**Your task:** In the entries below, rewrite everything from the line containing "The height and" down to the line containing "(978, 254)." as a JSON list of strings, one string per line, skipping any blank lines.

**Task material:**
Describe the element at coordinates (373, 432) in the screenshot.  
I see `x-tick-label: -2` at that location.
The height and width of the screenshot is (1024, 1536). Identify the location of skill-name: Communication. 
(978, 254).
--
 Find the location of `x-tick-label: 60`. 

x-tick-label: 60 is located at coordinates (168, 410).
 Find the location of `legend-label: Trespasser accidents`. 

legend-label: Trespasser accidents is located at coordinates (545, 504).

**Reply to the exercise:**
[
  "The height and width of the screenshot is (1024, 1536). Identify the location of skill-name: Communication. ",
  "(978, 254)."
]